The company completed its acquisition last week of Pullman Power Products Corp., a $23 million contractor based in Kansas City, Mo., that specializes in building, repairing, strengthening and demolishing concrete silos and chimneys for the power plant industry, among others. The sales price was not disclosed.
This week, privately-held Structural, which employs 300 people in Maryland, also signed a lease for 11,000 square feet of office space adjacent to its headquarters building, bringing the company's total administrative offices to 27,000 square feet. The company also plans to find expanded warehouse space for 200 of its employees now based in Arbutus.
Dan Fangio, Structural's chief financial officer, said Pullman - the company's third acquisition in five years - represents a new market opportunity.
"Due to deregulation and confusion in the [energy] industry, utilities have not been spending" to upgrade or replace power plants, he said. Pullman has built one-third of the chimneys that grace coal-fired power plants in the U.S., Fangio said, and many others need repairs.
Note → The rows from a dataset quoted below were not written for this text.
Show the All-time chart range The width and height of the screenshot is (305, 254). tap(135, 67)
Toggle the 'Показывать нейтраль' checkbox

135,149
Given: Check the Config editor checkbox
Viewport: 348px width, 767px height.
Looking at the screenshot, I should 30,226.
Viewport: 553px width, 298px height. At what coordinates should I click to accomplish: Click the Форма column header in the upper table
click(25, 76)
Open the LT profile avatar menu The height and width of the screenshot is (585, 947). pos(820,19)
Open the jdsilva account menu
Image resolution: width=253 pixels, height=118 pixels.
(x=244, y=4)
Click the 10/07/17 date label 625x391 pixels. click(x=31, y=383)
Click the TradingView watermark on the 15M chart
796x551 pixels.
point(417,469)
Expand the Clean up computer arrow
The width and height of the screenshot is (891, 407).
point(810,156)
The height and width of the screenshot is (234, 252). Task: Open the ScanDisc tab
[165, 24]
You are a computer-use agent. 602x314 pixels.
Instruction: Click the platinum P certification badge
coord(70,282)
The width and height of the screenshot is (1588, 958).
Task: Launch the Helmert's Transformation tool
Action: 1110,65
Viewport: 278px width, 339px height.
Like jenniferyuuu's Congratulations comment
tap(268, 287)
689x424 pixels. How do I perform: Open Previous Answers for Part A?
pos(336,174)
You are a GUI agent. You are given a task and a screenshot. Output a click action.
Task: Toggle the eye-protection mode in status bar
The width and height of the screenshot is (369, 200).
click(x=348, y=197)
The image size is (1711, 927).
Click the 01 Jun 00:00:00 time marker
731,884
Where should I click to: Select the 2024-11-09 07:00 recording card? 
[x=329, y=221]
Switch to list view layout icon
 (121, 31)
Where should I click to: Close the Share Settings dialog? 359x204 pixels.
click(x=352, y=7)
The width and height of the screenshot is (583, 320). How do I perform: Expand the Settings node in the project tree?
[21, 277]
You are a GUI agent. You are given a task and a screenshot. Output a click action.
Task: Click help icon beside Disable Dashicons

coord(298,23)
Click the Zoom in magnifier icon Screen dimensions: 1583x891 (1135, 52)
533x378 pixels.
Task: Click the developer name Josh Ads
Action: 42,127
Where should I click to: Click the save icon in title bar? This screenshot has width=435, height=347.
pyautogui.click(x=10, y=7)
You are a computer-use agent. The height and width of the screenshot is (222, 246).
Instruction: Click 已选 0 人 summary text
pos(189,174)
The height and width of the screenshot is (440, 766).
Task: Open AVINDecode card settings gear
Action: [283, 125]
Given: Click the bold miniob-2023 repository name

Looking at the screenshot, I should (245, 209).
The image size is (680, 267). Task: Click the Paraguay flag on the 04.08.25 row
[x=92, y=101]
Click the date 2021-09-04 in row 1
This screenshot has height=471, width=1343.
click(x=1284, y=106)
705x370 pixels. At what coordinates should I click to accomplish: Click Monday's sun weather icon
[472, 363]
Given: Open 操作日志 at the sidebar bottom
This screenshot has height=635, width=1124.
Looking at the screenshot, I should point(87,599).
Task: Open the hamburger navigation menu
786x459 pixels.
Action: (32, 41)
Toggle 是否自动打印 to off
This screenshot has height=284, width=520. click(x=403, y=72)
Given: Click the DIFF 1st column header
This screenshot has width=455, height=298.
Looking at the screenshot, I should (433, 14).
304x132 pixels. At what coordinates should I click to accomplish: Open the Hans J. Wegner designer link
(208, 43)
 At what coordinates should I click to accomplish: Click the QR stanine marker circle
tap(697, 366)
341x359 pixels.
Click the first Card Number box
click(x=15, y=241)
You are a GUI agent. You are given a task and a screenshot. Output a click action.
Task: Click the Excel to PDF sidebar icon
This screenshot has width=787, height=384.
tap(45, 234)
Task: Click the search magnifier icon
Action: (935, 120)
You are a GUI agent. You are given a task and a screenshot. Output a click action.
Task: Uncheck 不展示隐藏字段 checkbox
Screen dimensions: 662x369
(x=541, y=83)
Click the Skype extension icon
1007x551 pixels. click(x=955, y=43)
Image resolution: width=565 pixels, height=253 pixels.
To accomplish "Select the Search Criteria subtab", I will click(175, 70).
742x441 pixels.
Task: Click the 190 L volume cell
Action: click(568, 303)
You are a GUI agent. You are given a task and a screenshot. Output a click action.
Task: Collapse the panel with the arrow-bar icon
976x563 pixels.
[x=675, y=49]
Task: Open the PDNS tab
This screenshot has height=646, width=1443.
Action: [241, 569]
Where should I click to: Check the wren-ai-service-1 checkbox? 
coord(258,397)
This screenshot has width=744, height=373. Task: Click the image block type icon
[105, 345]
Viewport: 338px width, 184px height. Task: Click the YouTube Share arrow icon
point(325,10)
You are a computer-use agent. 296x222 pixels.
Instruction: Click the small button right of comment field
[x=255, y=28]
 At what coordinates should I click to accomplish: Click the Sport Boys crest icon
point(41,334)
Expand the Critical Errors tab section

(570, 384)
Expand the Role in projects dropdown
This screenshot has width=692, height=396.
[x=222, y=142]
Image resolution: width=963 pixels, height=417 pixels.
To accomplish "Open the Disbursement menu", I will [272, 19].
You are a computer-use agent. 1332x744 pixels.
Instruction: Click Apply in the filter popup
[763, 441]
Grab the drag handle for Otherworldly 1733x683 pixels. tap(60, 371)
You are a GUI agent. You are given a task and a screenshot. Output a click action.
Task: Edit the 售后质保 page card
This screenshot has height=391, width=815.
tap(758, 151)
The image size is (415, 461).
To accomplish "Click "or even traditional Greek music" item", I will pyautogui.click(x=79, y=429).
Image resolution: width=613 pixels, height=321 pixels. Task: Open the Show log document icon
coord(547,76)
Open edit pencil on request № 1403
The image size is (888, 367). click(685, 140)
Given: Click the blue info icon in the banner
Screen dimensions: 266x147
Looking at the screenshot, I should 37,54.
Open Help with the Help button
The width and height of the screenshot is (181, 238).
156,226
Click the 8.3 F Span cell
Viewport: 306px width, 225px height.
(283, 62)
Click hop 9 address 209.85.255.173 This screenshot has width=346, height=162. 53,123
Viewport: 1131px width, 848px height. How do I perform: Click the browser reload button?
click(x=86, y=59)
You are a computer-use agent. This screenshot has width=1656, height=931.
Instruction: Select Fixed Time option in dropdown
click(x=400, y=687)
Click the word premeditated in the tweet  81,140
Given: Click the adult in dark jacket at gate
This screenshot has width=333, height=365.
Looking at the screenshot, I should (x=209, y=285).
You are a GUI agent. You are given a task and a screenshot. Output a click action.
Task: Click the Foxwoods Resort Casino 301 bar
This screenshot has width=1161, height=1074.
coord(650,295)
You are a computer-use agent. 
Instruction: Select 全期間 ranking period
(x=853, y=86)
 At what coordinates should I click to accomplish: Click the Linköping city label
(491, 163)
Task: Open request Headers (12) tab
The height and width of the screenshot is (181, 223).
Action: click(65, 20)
"The market is potentially playing into our hands," he said.
To date, most of Structural's contracts have involved the repair and strengthening of municipal buildings, bridges, parking garages and apartment complexes. In Maryland, the company's business units have performed work on the Chesapeake Bay Bridge, the shark holding tanks at the National Aquarium of Baltimore, the Candler Building and the seat decks at PSINet Stadium, among other facilities.
Structural reports it has posted 30 percent revenue growth in each of the last five years. And according to Engineering News-Record magazine, Structural's flagship concrete repair company, Structural Preservation Systems, is the highest revenue producer in its field in the U.S.
"Strengthening is one of the fastest-growing areas of the [concrete] repair market," said Milt Collins, executive director with the International Concrete Repair Institute in Sterling, Va., "Many buildings need strengthening because they weren't designed well enough in the first place."
But not all of Structural's markets perform equally well. The Pullman acquisition reflects an ongoing effort to diversify as other markets ebb and flow. Until this year, for instance, low oil prices had depressed the company's oil and gas plant repair market for several years. Many industrial plants "kept putting off repairs and delaying their maintenance," Fangio said.
Meanwhile, competitors credit Structural for using its acquisitions, including Pullman, as an aggressive business tool.
"A lot of the jobs that they do don't hit the street for us to see," said Jim Wheeler, director of business development with Hayward Baker Inc., a $105 million Odenton-based competitor.
"They're in there talking with the client and just extend the scope of work - removing columns from buildings, moving loads, creating building foundation work. They create work for themselves," Wheeler said.